Project

General

Profile

Actions

Distributed spill transformation clients and tools

MAUS comes with a number of example offline and online reconstruction and simulation scripts. These are in the bin/ directory.

Distributed spills and MAUS scripts

Scripts that use the MAUS framework (Go.py) to execute input-transform-merge-output actions on spills are configured to use distributed spill processing via command-line arguments.

If you have set up RabbitMQ, Celery and MongoDB for distributed spill processing then you can tell MAUS scripts to use these by passing flags to these clients:

  • -type_of_dataflow=multi_process - MAUS will input and transform spills using Celery and put the results in MongoDB. When there are no more input spills, the transformed spills will be read from MongoDB, merged and output.
  • -type_of_dataflow=multi_process_input_transform - MAUS will input and transform spills using Celery and put the results in MongoDB. When there are no moreinput spills the framework will exit.
  • -type_of_dataflow=multi_process_merge_output - MAUS will read transformed spills from MongoDB, merge these and output the merged results.

Recommended configuration for online reconstruction or small data sets

Run two instances of the script, one configured with multi_process_input_transform and the other with multi_process_merge_output. This allows spills to be input and transformed concurrently to transformed spills being merged and output. For example:

$ ./bin/user/reconstruct_daq.py -type_of_dataflow=multi_process_input_transform \
-daq_data_file="03386.000" -daq_data_path=/home/user/data/ 

and
$ ./bin/user/reconstruct_daq.py -type_of_dataflow=multi_process_merge_output

Recommended configuration for small data sets

Either the above or a single script invocation using multi_process can be used e.g.

$ ./bin/user/reconstruct_daq.py -type_of_dataflow=multi_process \
 -daq_data_file="03386.000" -daq_data_path=/home/user/data/ 

Configuring MongoDB document store usage

By default the MongoDB document store is used. This is set via the configuration parameter:

doc_store_class = "docstore.MongoDBDocumentStore.MongoDBDocumentStore" 

in src/common_py/ConfigurationDefaults.py.

By default, a MongoDB server at URL localhost/27017, a default database name of mausdb, and a default collection name of spills are used. You can override these settings, set in src/common_py/ConfigurationDefaults.py, by using the following command-line flags:

  • -mongodb_host - MongoDB host name.
  • -mongodb_port - MongoDB port number.
  • -mongodb_database_name - MongoDB database name. This will be created by MAUS if it does not already exist.

## [TO-DO ITEM]
Write the next part of the MAUS distributed spill processing page above, picking up after its final bullet.

## [SUPPLIED MATERIAL]

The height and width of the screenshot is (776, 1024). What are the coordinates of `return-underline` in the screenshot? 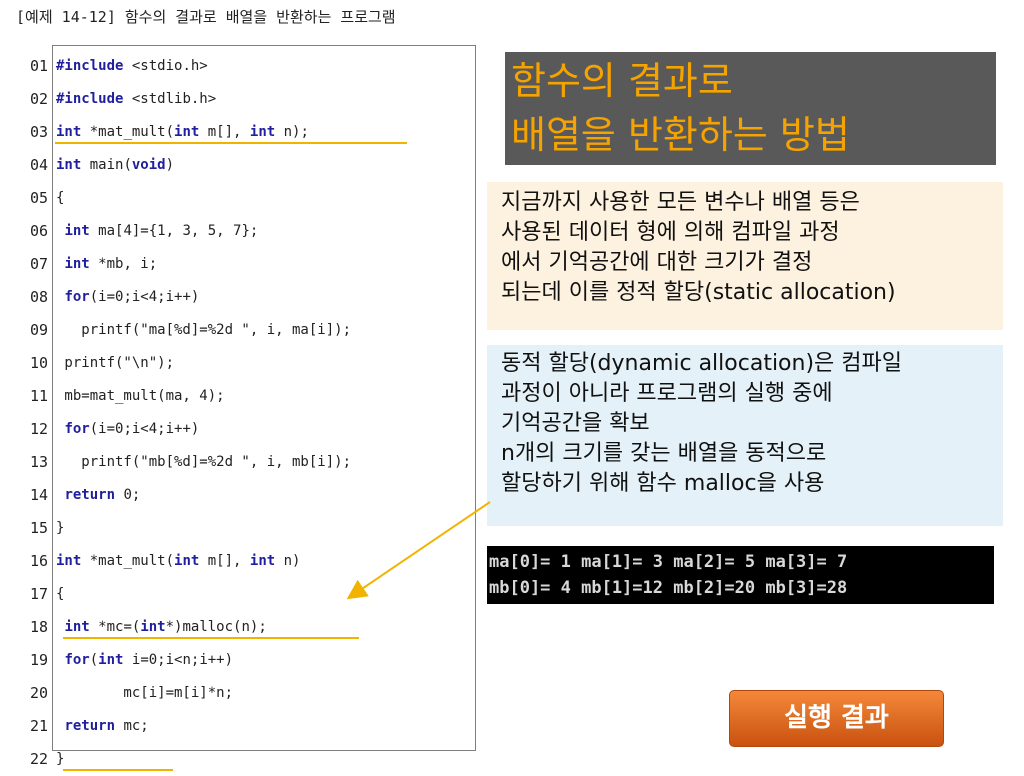 It's located at (118, 770).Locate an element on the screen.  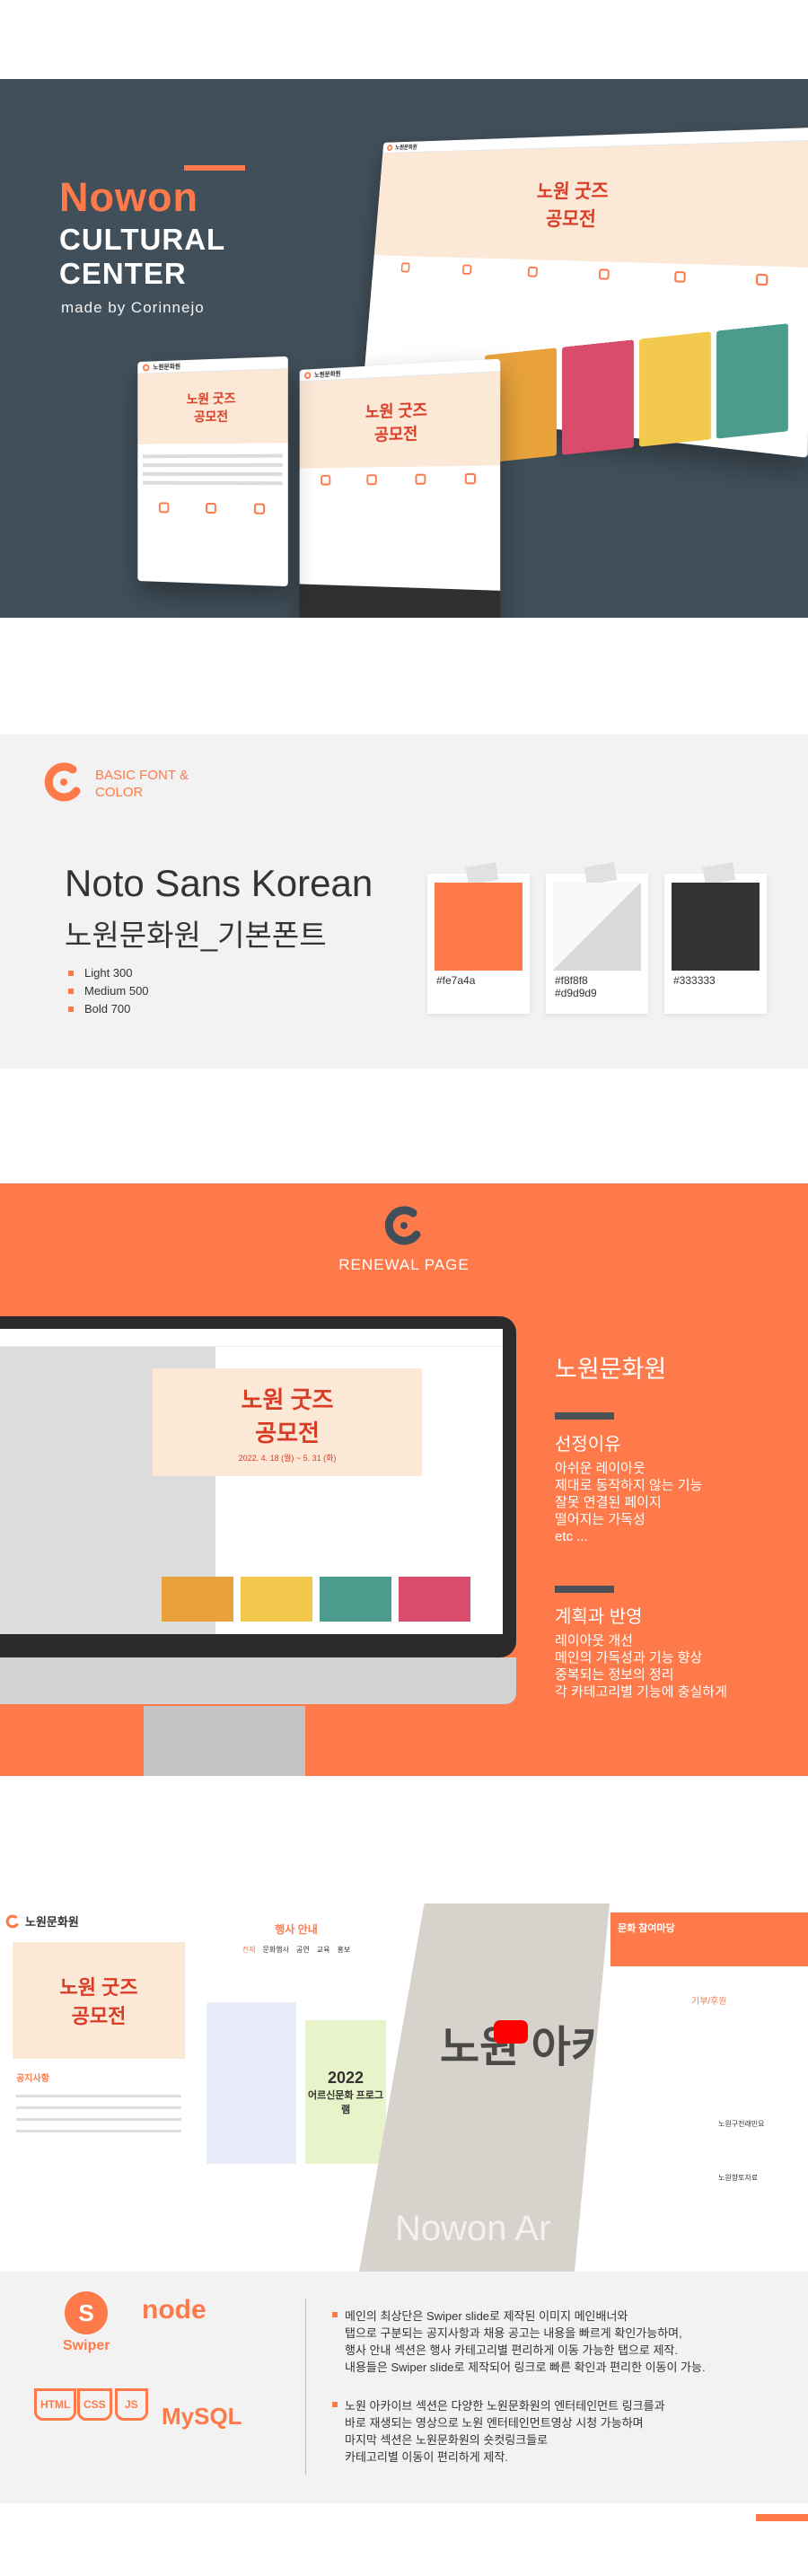
screen-nav is located at coordinates (252, 1338).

## [THE ANSWER]
  • doc_collection_name - document collection name. This will be created by MAUS in the database named above if it does not already exist.

If you specify a value of -doc_collection_name="auto" when using multi_process_input_transform or multi_process then a collection name will be auto-generated of the form HOSTNAME-PROCESSID e.g. maus.epcc.ed.ac.uk-24542.

Using an in-memory document store

If running a script using the multi_process option then you can use an in-memory document store instead of MongoDB. This is done by providing the argument:

-doc_store_class="docstore.InMemoryDocumentStore.InMemoryDocumentStore" 

For example,
$ ./bin/user/reconstruct_daq.py -type_of_dataflow=multi_process -daq_data_file="03386.000" \
-daq_data_path=/home/user/data/ \
-doc_store_class="docstore.InMemoryDocumentStore.InMemoryDocumentStore" 

This is only recommended if processing a very small set of spills.

Configuring the OutputPyImage image directory

The default output directory for image files created by OutputPyImage is either:

  • The value of the environment variable MAUS_WEB_MEDIA_RAW, if this variable is set. This variable is set by the MAUS web front-end. This default allows OutputPyImage to deposit images ready for serving by the MAUS web front end.
  • The current directory in which MAUS is running if the environment variable is not set.

You can explicity set another directory using the -image_directory=DIRECTORY command-line flag.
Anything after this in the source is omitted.